Is there exist a function defined on the real or complex numbers that, restricted to the integers, is equal to the factorial?

Question

The title already contains the question, Basically I am wondering if it is possible to naturally define a function, continuous and differentiable, such that when restricted to the integers it is equal to the factorial.

Answer 1

Yes! This function is related to the gamma function - it turns out to be more convenient to define the gamma function with $\Gamma(n) = (n-1)!$.

This is defined on the set of all complex numbers without the non-positive integers (as expected, since there is no sensible way of having $(-1)!$ make sense with the usual factorial recurrence). It is also smooth, so is certainly continuous and differentiable.

Moreover, this satisfies a particular uniqueness property. There are many analytic (complex differentiable) functions interpolating the factorial function. For instance given any one, adding $k \sin m \pi x$ gives another valid solution. We can impose the additional constraint that $f$ must satisfy $f(1)=1$ and $$f(x+1) = x f(x)$$ for all positive reals $x$, which is stronger than the typical condition that $$f(x+1) = xf(x)$$ for all naturals $x$. But this still allows many solutions - given one we can multiply by, say, $e^{k \sin m \pi x}$ to give another valid solution.

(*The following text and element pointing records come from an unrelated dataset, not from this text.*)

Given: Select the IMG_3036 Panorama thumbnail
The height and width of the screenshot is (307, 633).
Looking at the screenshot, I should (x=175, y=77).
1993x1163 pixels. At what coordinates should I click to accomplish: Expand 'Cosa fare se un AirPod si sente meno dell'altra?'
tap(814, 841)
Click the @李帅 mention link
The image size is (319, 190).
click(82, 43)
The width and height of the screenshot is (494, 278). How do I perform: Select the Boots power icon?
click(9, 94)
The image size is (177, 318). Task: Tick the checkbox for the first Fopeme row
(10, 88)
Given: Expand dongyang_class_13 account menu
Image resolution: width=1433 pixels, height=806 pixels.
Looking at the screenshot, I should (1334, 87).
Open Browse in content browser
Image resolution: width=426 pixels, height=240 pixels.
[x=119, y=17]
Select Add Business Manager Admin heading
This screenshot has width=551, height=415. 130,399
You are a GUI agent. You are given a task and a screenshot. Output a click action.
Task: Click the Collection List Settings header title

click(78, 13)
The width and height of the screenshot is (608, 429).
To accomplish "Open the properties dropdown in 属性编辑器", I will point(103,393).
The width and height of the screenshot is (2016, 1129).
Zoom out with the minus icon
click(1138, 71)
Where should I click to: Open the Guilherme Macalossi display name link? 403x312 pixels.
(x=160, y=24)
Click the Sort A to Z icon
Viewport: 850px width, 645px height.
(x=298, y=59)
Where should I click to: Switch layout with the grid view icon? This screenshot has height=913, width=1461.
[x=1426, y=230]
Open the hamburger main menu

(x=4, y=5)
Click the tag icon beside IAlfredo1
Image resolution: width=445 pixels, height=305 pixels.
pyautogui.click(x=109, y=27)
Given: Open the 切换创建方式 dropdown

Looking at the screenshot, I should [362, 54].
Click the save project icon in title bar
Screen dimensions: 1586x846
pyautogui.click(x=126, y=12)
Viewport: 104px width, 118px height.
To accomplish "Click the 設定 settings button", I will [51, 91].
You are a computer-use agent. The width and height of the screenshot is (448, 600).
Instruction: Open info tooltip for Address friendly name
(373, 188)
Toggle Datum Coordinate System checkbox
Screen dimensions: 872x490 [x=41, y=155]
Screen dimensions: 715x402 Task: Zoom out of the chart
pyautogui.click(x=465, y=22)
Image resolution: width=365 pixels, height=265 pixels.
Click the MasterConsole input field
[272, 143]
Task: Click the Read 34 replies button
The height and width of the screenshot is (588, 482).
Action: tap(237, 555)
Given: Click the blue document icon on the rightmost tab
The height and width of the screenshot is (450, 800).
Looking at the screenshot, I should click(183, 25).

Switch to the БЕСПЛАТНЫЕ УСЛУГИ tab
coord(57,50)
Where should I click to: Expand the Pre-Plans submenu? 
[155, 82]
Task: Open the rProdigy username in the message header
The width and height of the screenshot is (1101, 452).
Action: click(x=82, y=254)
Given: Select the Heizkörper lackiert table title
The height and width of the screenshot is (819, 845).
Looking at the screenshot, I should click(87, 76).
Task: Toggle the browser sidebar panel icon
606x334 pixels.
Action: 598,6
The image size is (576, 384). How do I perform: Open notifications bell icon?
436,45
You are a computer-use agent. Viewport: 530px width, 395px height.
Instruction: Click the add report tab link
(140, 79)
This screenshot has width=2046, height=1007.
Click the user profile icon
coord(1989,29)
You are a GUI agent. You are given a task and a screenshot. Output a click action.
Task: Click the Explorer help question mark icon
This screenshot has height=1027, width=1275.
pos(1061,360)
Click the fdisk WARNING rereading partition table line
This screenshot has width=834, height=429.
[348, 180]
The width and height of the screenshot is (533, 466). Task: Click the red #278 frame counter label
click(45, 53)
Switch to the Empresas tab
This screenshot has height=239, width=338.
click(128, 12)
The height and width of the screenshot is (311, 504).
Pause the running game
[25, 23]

To get uniqueness, the Bohr-Mollerup theorem says that if $f$ must additionally be logarithmically convex ($\log(f(x))$ is convex), then the only possible solution is $f(x) = \Gamma(x)$.

Answer 2

Yes, Gamma function is such a function.

$$\Gamma (z) = \int_0^\infty x^{z-1}e^{-x}dx$$

satisfies $$\Gamma (z+1)= z\Gamma (z)$$

Also, $$\Gamma (n)= (n-1)!$$